「住み果つる慣らひ」考(13)。

今月初め、日本尊厳死協会の会報「Living Will」 No.169が届いた。
日本尊厳死協会については何度か触れている。近場では昨年1月にかなり詳しく記した。巻頭に、小泉純一郎を囲んだ座談会が掲載されているNo.164の時。
今一度、リビング・ウィル、そして日本尊厳死協会へ少しでも多くの人に関心を寄せていただきたい、との思いが募る。と言うのも、今号に日本尊厳死協会の会員は11万・・・、という記述がある故である。
カミさんとふたり、日本尊厳死協会の夫婦会員になったのは25年ほど前になる。
その頃の会員数は憶えていないが、10年ぐらい前の会員数は10万人前後じゃなかったか、というおぼろげな記憶。会員数があまり増えていないんじゃないか、と思われてならない。「尊厳死」の法制化のためにも、もっともっと多くの人が関心を寄せ、会員にならなければ、と。

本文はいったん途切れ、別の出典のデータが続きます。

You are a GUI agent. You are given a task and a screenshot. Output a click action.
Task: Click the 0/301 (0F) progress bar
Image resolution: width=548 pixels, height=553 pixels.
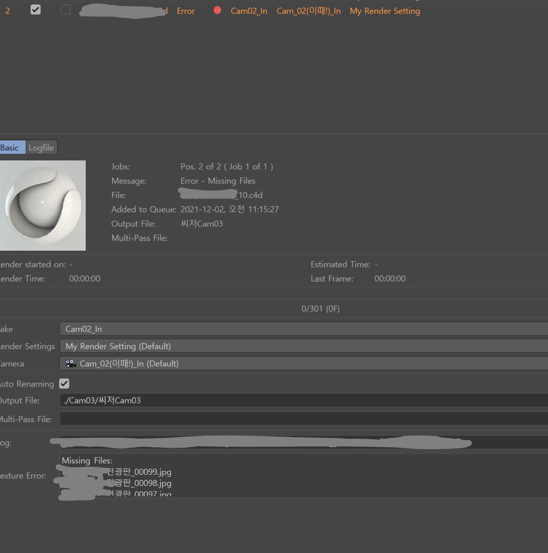point(320,309)
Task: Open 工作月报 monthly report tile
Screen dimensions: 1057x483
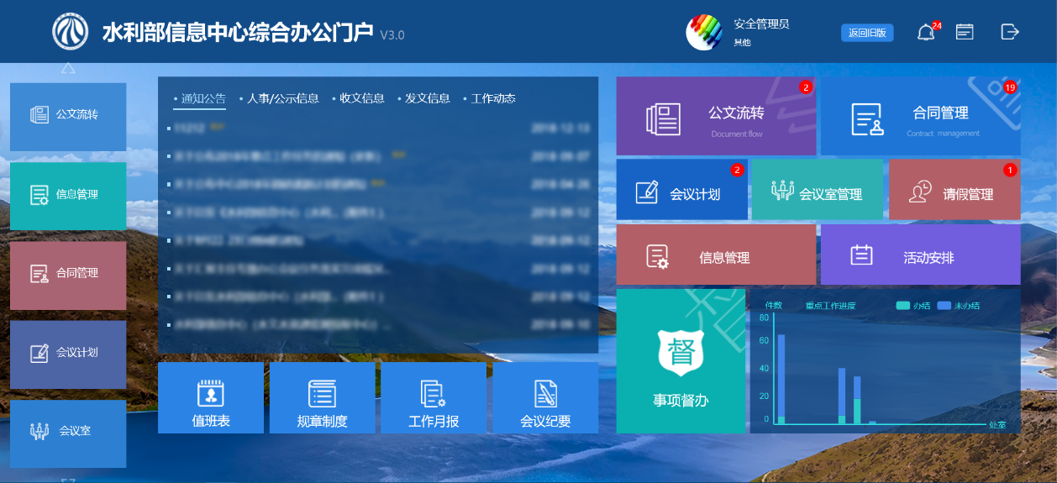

日本尊厳死協会の会報「Living Will」、年に4回送られてくる。
最新号のトップ記事は、北方謙三へのインタビュー。
中上健次や立松和平と新宿ゴールデン街で喧嘩した話(3人とも喧嘩は強そうだが、中上健次の腕力が飛びぬけていたろう。余計なことだが)も挟まれる。が、メーンは人生の最後。
北方謙三、こう語っている。「従容として受け入れる」、と。

北方謙三のお母さん、延命処置は望まない、という信念を表明していた。

息子である北方謙三も、母の固い意思を貫いた。
今号の「2017年 ご遺族アンケート結果」では、9割以上がLW(リビング・ウイル」は受け入れられた、と答えている。
そういう時代になりつつあるとは思う。が、それにしては日本尊厳死協会の会員は少なすぎないか。

以前にも載せたことがあるが、今一度。
「リビング・ウイル」の勧めを。


この人は素晴らしい人だな、と思われる医者がいる。医者以前に人間として、と言ってもいい。
特養の医師・石飛幸三という人物である。
石飛幸三著『「平穏死」のすすめ』(講談社 2010年刊)を読む。副題に、「口から食べられなくなったらどうしますか」、とある。
石飛幸三、血管外科医であったが特養の配置医となり、いよいよ末期となった人は、いかに死ぬのがいいのかということを考える。
胃瘻や点滴といった延命措置を考え直す。
石飛幸三、自然に死ぬために戦う。平穏な死を考え、それに貢献するのだ。
で、石飛幸三、「平穏死」という言葉を思いつき、使う。
「平穏死」、当然のことながら「安楽死」とはまったく異なるものである。その概念は「尊厳死」と近い。しかし、「平穏死」という言葉は、「尊厳死」という言葉よりもより人々の肌になじむ言葉かもしれない。
多くの高齢者が認知症になる。そのような人に胃瘻その他の処置がほどこされる。と大多数の人が誤嚥性肺炎になるそうだ。
余計なことはしない方がいい。
<老衰のため体に限界が来て、徐々に食が細くなって、ついに眠って静かに最期をむかえようとしているのを、・・・・・、・・・・・。もう寿命が来たのです。静かに眠らせてあげましょう。これが自然というものです。これが平穏死です>、と心ある医師・石飛幸三は語る。
このような死、山折哲雄が記す昔の優れた宗教家たちの断食往生にも通じるものではないか。
平穏死であり、尊厳を保った死でもある。